今回は『頚椎症性頚髄症の評価に有用な手指10秒テストはご存じですか?』について解説していきたいと思います。
◆頚椎症性脊髄症
頚椎症性頚髄症は上肢のしびれや筋力低下をはじめ、手指の巧緻運動障害、歩行障害、排尿・排便障害など様々な症状を引き起こします。
特に手指の巧緻性障害においては治療や評価に難渋する点でもあります。
◆手指10秒テスト
手指の巧緻性の評価は様々ありますが、非常に有用で簡便な評価方法として手指10秒テスト:(10 Second Grip and Release Test)があります(Ono.1987)。
これは10秒間に手指の把握(グー)と伸展(パー)を何回行えるかを測定します。
測定姿勢は特に既定されておりません。
この手指10秒テストは手術療法を行うかの判断に使用されたり、頚髄症があるかどうかの判断に行われます。
またリハビリテーションにおいても、経過観察や治療効果の判定などの機能評価に非常に有用です。
一般的に25回以上が正常で20回以下で異常がある可能性が示唆されます。
(加藤文彦:労災疾病等13分野医学研究・開発、普及事業 分野名「せき髄損傷」.2009より引用して改変)
4施設:美唄労災病院、千葉労災病院、総合せき損センター、中部労災病院
にてボランティアの健常者900名による頚椎ドックが施行されました。
年齢とともに手指10秒テストの数値は低下してくる傾向にあり、女性の方が回数が少ないようです。

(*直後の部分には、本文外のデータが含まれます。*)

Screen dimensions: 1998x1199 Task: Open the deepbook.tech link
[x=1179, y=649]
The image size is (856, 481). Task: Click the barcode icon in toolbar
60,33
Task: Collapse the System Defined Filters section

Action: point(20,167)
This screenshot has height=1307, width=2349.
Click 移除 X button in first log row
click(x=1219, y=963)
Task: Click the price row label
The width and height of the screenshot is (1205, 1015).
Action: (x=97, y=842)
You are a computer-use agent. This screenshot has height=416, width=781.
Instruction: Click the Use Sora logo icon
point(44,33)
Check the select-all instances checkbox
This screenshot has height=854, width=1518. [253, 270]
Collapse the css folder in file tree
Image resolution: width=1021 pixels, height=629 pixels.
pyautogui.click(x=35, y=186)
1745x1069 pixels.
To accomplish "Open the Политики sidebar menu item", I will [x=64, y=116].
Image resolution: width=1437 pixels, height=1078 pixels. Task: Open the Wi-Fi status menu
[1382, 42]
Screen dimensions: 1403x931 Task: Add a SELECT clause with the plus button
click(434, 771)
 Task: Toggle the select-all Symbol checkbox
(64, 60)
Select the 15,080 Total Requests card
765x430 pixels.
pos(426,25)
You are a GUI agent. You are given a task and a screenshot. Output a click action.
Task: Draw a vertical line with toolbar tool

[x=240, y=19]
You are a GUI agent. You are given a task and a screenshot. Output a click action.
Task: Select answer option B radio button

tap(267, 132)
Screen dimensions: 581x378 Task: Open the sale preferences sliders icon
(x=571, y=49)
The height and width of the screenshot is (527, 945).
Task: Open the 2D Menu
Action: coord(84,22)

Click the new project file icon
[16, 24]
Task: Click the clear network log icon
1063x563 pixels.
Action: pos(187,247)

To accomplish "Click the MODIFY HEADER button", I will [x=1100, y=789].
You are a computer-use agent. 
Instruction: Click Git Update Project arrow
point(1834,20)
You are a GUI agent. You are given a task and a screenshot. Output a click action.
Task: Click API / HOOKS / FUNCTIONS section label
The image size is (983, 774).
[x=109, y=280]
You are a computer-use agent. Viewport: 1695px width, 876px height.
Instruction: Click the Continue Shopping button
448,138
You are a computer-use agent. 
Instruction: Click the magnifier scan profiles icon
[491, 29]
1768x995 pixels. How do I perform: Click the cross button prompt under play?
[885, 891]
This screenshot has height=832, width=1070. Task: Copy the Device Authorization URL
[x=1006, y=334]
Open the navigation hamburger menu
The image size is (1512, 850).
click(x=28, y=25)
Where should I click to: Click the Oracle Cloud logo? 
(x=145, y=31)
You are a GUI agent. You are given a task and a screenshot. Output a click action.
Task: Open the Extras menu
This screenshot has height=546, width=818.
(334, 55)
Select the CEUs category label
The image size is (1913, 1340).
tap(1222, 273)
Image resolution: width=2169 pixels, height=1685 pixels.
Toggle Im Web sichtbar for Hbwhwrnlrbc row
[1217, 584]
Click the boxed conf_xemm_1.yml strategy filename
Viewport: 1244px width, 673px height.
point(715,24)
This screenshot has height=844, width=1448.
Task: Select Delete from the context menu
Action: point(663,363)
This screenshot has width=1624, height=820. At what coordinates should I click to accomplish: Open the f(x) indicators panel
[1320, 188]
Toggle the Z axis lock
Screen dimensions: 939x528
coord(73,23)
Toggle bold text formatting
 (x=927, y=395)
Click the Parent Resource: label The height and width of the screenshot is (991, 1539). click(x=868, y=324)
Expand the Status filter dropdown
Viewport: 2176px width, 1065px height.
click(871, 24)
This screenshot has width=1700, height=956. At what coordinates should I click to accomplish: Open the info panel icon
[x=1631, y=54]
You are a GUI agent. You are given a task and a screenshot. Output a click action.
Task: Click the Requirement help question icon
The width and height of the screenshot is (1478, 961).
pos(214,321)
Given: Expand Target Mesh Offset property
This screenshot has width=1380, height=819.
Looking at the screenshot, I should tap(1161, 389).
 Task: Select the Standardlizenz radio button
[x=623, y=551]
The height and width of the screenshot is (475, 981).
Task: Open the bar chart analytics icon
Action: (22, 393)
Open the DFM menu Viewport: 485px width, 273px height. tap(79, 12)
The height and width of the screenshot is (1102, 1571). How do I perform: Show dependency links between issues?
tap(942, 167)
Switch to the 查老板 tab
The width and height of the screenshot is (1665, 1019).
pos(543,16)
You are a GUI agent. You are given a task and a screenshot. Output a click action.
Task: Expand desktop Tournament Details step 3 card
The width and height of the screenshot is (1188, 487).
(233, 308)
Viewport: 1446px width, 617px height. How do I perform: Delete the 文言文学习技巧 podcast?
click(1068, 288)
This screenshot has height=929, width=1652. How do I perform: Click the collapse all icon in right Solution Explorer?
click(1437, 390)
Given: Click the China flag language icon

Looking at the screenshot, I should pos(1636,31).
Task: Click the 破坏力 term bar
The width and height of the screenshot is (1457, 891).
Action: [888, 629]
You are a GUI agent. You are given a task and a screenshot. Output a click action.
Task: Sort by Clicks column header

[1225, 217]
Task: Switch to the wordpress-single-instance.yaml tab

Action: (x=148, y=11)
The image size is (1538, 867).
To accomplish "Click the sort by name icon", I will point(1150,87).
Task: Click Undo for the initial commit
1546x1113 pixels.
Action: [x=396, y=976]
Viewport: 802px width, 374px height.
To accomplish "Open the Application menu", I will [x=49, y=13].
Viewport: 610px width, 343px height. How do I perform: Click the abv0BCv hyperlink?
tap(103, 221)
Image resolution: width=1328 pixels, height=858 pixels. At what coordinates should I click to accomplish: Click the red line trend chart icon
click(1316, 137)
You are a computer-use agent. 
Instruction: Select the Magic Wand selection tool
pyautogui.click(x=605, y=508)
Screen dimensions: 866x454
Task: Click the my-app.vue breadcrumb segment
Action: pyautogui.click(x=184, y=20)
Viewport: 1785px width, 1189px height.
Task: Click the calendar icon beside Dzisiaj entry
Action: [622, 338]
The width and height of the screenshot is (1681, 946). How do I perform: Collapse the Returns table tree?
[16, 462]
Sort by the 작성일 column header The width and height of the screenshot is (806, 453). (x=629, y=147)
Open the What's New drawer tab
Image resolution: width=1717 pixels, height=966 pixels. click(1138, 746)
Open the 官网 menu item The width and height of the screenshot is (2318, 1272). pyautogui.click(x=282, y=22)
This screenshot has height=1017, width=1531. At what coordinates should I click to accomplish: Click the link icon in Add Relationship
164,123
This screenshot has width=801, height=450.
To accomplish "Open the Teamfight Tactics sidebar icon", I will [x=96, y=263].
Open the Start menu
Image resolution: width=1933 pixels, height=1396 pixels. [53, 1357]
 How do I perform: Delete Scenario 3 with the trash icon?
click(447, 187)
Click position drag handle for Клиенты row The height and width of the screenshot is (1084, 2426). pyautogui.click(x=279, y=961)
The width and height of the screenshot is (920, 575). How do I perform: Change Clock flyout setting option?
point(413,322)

一般的に25回以上が正常で20回以下で異常がある可能性が示唆されますが、健常者の手指10秒テストの平均値を見てみると60歳を超えてくると20回を下回ってきます。
よって60歳以降では異常と判断するラインを15回程度に下げるか、左右差で比較することも重要になります。
手指10秒テスト(10 Second Grip and Release Test)は脊髄外科領域ではよく使用される評価であり、簡便に測定可能なためおすすめのテストです。
最後に手指10秒テストが記載されている1987年の日本人による論文のAbstractを記載しておきます。
今回は『頚椎症性頚髄症の評価に有用な手指10秒テストはご存じですか?』を解説させていただきました。
『頚椎症性脊髄症を放置するとどうなる?~頚椎症性脊髄症 診療ガイドライン2020より~』
◆引用論文
Myelopathy hand. New clinical signs of cervical cord damage
K Ono, S Ebara, T Fuji, K Yonenobu, K Fujiwara, K Yamashita
J Bone Joint Surg Br . 1987 Mar;69(2):215-9.
Abstract
A characteristic dysfunction of the hand has been observed in various cervical spinal disorders when there is involvement of the spinal cord. There is loss of power of adduction and extension of the ulnar two or three fingers and an inability to grip and release rapidly with these fingers. These changes have been termed “myelopathy hand” and appear to be due to pyramidal tract involvement. The characteristic nature of the signs permit the distinction between myelopathy and changes due to nerve root or peripheral nerve disorder. The clinical significance of these signs has been assessed against other tests and their value in management is discussed.
概要
様々な頚椎疾患において,脊髄に病変がある場合,手指に特徴的な機能障害が認められる。尺側の2~3本の指の内転・伸展力が低下し、これらの指で素早く握ったり離したりすることができません。これらの変化は「脊髄症の手」と呼ばれ、錐体路の病変によるものと考えられています。症状の特徴から、脊髄症と、神経根や末梢神経の障害による変化とを区別することができます。これらの徴候の臨床的意義は他の検査と比較して評価されており、管理上の価値が議論されている。